== Untersuchter Text
In den USA sind die Fluggesellschaften schon jetzt gezwungen, kleinere Mengen des Agrar-Treibstoffs Ethanol ins Kerosin zu mischen. Der Wettlauf um die Betankung von Jets mit Ethanol kommt zu einer Zeit, in der der Flugverkehr weltweit rasant zunimmt und die Umweltbelastung durch die Luftfahrtindustrie steigt. Der Luftverkehr verursacht etwa 2,5 Prozent der gesamten CO2-Emissionen der Welt, eine Zahl, die sich nach Schätzungen von Experten bis 2050 verdreifachen wird. Die meisten grossen US-Fluggesellschaften haben sich verpflichtet, bis dahin kein zusätzliches Kohlendioxid mehr in die Atmosphäre zu blasen.

Das zwingt sie zur Umstellung auf Treibstoffe aus nachwachsenden Energiequellen. Ethanol ist ihr klarer Favorit. Die Ethanolproduzenten ihrerseits verlangen nach mehr energiereichem Mais. Die Maisbauern wiederum benötigen wegen Regenmangels mehr Grundwasser zur Bewässerung. Diese Kettenreaktion verursacht bereits jetzt Probleme mit den Grundwasserreserven, wie die «New York Times» (NYT) Anfang Dezember feststellte.

Hohe Maispreise haben den Anbau befeuert

Weite Teile Amerikas werden vom Maisanbau dominiert, fast 100 Millionen Hektar. Was einst Wald oder offene Prärie war, dient heute der Produktion von Mais, der Menschen und Vieh ernährt oder  ­̶  zu Ethanol verarbeitet  ­̶  Autos antreibt. Heute würden fast 40 Prozent der amerikanischen Maisernte in Ethanol umgewandelt, während es Mitte der 2000er Jahre noch etwa 10 Prozent waren, schreibt die NYT. Dies liege vor allem an den 2005 eingeführten staatlichen Vorgaben, die vorschreiben, dass Auto-Benzin mit Mindestmengen an erneuerbarem Kraftstoff gemischt werden muss.

Nach diesem Mandat seien die Maispreise in die Höhe geschossen. Die Landwirte hätten Millionen neuer Hektar Anbaufläche hinzugefügt bzw. bestehende Flächen auf Mais umgestellt. Und prompt sei der Grundwasserverbrauch mancherorts sprunghaft angestiegen.
====
- **Aufgabe 1**
Übersetzen Sie aus dem untersuchten Text den Satz „Der Luftverkehr verursacht etwa 2,5 Prozent der gesamten CO2-Emissionen der Welt, eine Zahl, die sich nach Schätzungen von Experten bis 2050 verdreifachen wird.“ ins Englische.
- **Aufgabe 2**
Schreiben Sie den Abschnitt des untersuchten Textes zwischen „Das zwingt sie“ und „Anfang Dezember feststellte.“ einschließlich dieser beiden Stellen wortgetreu ab.
- **Aufgabe 3**
Beantworten Sie die folgenden Fragen zum untersuchten Text.
(a) Weshalb benötigen die Maisbauern mehr Grundwasser?
(b) Welcher Anteil der amerikanischen Maisernte wird heute in Ethanol umgewandelt?
(c) Was geschah nach dem Mandat mit den Maispreisen?
== Datensätze
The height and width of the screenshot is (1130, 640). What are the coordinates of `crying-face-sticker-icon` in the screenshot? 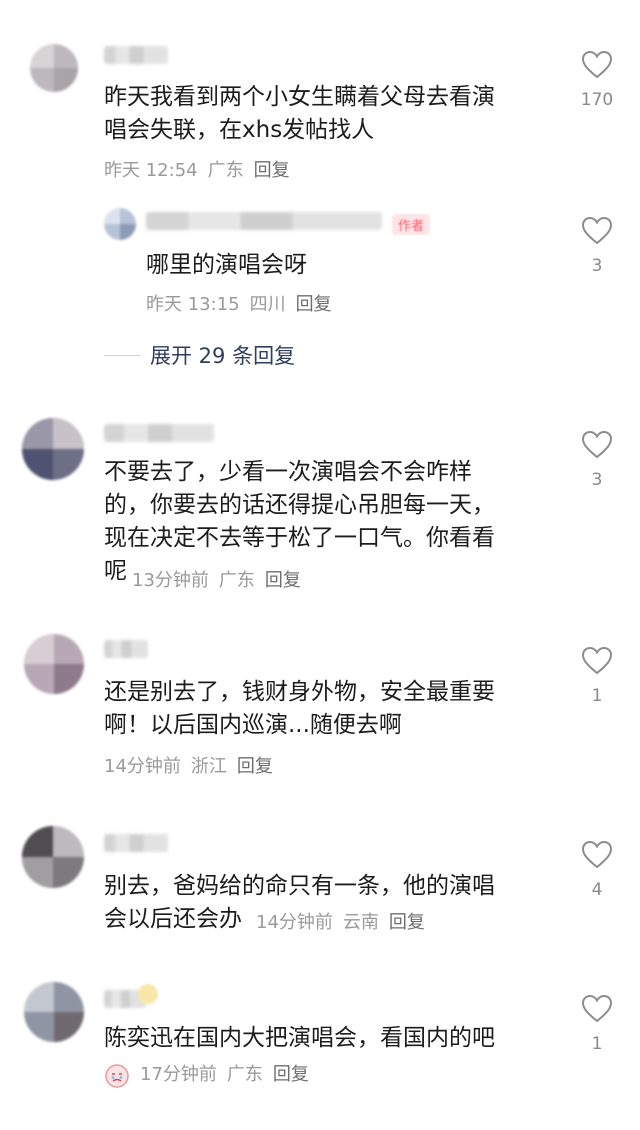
====
== Datensätze
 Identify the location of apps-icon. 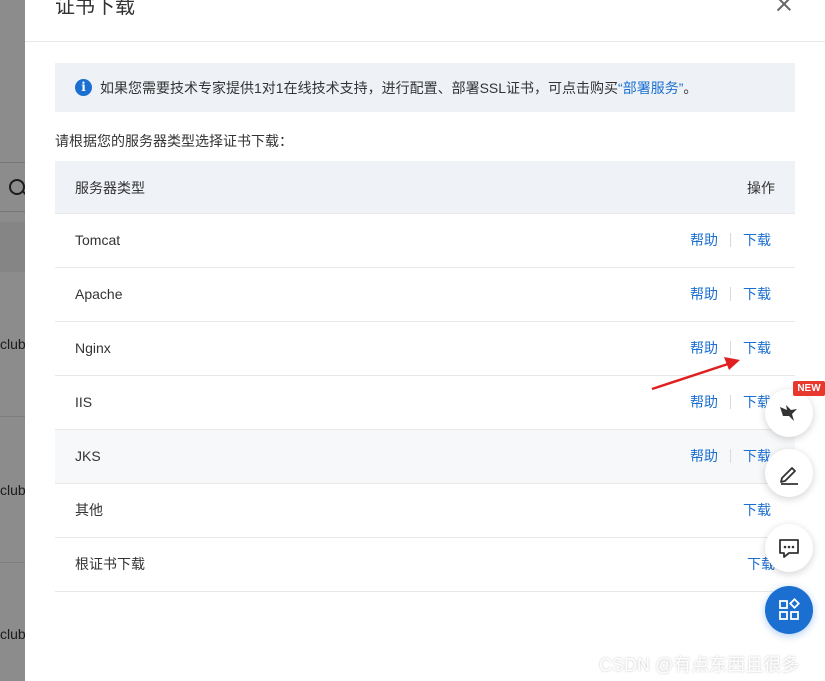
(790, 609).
====
- **Antwort 1**
Air travel accounts for about 2.5 percent of total global CO2 emissions, a figure that experts estimate will triple by 2050.

- **Antwort 2**
Das zwingt sie zur Umstellung auf Treibstoffe aus nachwachsenden Energiequellen. Ethanol ist ihr klarer Favorit. Die Ethanolproduzenten ihrerseits verlangen nach mehr energiereichem Mais. Die Maisbauern wiederum benötigen wegen Regenmangels mehr Grundwasser zur Bewässerung. Diese Kettenreaktion verursacht bereits jetzt Probleme mit den Grundwasserreserven, wie die «New York Times» (NYT) Anfang Dezember feststellte.

- **Antwort 3**
(a) Wegen Regenmangels brauchen sie mehr Grundwasser zur Bewässerung.
(b) Fast 40 Prozent.
(c) Sie sind in die Höhe geschossen.